- Relator(a)
- Ministro Reynaldo Soares da Fonseca
- Órgão julgador
- Quinta Turma
- Data do julgamento
- 04/02/2025
- Data de publicação
- 13/02/2025
STJ – Acórdão, Rel. Ministro Reynaldo Soares da Fonseca, Quinta Turma, j. 04/02/2025, p. 13/02/2025
AGRAVO REGIMENTAL NO HABEAS CORPUS. TRÁFICO DE DROGAS. ASSOCIAÇÃO PARA O TRÁFICO. PORTE ILEGAL DE ARMA DE FOGO. DOSIMETRIA DA PENA. ART. 42 DA LEI N. 11.343/06. VALORAÇÃO PROPORCIONAL. CIRCUNSTÂNCIA ATENUANTE. CONFISSÃO ESPONTÂNEA. MATÉRIA PROBATÓRIA. IMPROPRIEDADE DA VIA. AGRAVO REGIMENTAL NÃO PROVIDO. 1. O fato de o magistrado ter se referido à natureza e quantidade de entorpecente como "circunstâncias judiciais" (no plural), não significa necessariamente que as considerou separadamente, apenas fez menção aos vetores descritos no art. 42 da Lei de Drogas, que devem ser considerados preponderantes. Ademais, não há nos autos qualquer indicativo de que a fração de aumento aplicada tenha se revelado arbitrária ou desproporcional. 2. Hipótese na qual foram apreendidos aproximadamente 624 quilos de substância análoga à maconha e 1 quilo de substância semelhante ao crack, de modo que as frações de aumento adotadas (1/3 em relação ao tráfico de drogas e 1/4 para a associação para o tráfico) se mostram proporcionais e justificadas. 3. A atenuante da confissão espontânea relativa ao porte ilegal de arma de fogo foi afastada pelas instâncias ordinárias em razão de o agravante ter negado, em sede judicial, o conhecimento sobre a existência da arma apreendida.
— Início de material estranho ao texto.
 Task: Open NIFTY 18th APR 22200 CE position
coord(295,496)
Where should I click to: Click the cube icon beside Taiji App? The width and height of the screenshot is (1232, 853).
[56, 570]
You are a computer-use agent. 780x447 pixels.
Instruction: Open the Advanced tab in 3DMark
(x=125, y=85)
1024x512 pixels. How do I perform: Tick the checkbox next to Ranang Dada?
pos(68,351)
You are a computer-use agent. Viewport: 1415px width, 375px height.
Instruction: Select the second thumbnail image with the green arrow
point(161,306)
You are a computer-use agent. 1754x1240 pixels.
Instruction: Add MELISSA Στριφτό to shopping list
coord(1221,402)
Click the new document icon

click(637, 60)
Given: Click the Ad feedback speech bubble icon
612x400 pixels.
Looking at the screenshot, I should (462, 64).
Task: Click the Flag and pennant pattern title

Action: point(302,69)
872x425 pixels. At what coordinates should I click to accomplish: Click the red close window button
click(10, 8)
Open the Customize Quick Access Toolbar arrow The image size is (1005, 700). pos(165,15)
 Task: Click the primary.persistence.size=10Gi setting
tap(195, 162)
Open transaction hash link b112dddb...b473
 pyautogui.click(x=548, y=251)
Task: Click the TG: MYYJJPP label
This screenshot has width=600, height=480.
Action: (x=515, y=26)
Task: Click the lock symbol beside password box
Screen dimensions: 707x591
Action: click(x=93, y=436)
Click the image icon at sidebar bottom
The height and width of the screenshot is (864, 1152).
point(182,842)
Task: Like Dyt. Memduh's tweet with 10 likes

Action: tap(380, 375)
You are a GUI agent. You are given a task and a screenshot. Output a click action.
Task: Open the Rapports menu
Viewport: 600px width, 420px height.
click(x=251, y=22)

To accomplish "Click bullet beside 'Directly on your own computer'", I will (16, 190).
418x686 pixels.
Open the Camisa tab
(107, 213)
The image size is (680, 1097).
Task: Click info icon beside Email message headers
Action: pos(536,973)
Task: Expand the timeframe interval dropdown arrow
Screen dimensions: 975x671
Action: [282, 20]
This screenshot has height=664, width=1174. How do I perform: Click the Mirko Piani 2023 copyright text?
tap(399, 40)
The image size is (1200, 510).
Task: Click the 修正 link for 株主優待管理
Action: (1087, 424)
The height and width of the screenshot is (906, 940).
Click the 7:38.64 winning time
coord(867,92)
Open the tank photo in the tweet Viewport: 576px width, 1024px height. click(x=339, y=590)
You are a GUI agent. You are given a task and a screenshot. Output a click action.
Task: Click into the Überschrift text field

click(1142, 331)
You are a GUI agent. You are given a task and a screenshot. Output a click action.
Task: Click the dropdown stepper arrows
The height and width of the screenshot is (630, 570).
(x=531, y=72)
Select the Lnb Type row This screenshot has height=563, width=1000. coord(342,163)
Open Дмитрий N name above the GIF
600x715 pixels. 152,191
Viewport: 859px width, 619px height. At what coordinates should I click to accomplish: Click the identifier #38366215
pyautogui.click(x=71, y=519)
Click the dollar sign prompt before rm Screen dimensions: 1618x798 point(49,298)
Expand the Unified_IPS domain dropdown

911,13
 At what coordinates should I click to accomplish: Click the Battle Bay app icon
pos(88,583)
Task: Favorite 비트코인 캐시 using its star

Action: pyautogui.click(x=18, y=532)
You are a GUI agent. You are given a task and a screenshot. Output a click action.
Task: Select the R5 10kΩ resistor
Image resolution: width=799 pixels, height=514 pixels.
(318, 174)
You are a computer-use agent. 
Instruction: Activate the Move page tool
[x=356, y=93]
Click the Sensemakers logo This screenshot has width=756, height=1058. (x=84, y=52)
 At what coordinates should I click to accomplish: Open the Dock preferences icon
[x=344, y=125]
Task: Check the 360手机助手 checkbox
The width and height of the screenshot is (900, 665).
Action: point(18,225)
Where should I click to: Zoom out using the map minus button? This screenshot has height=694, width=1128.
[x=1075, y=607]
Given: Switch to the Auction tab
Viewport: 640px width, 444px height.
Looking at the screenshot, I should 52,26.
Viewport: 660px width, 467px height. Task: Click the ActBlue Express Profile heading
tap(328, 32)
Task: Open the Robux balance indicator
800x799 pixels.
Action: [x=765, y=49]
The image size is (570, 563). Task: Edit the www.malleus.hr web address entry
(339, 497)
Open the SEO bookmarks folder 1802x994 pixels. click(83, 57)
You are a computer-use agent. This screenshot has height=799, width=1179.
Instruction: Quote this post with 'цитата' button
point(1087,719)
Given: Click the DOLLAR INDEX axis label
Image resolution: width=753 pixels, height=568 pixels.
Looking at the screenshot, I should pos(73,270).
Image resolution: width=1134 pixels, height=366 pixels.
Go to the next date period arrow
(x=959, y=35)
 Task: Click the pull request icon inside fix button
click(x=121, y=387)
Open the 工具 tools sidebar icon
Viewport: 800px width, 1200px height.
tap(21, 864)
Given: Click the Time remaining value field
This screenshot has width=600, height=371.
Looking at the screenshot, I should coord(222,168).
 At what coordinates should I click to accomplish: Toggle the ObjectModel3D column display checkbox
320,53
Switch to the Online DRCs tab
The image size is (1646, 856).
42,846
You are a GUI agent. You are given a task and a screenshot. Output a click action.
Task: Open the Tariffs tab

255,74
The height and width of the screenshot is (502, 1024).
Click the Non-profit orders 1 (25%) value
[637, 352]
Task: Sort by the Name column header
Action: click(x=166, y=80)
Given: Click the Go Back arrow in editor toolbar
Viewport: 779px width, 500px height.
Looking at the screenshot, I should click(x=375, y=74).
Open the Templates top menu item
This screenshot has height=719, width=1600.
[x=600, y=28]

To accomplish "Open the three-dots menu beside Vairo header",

A desconstituição do que ficou estabelecido ensejaria o reexame aprofundado de todo conjunto fático-probatório produzido ao longo da marcha processual, providência incompatível com os estreitos limites do remédio constitucional, marcado pela celeridade e sumariedade na cognição. 4. Agravo regimental não provido. (AgRg no HC n. 957.236/PB, relator Ministro Reynaldo Soares da Fonseca, Quinta Turma, julgado em 4/2/2025, DJEN de 13/2/2025.)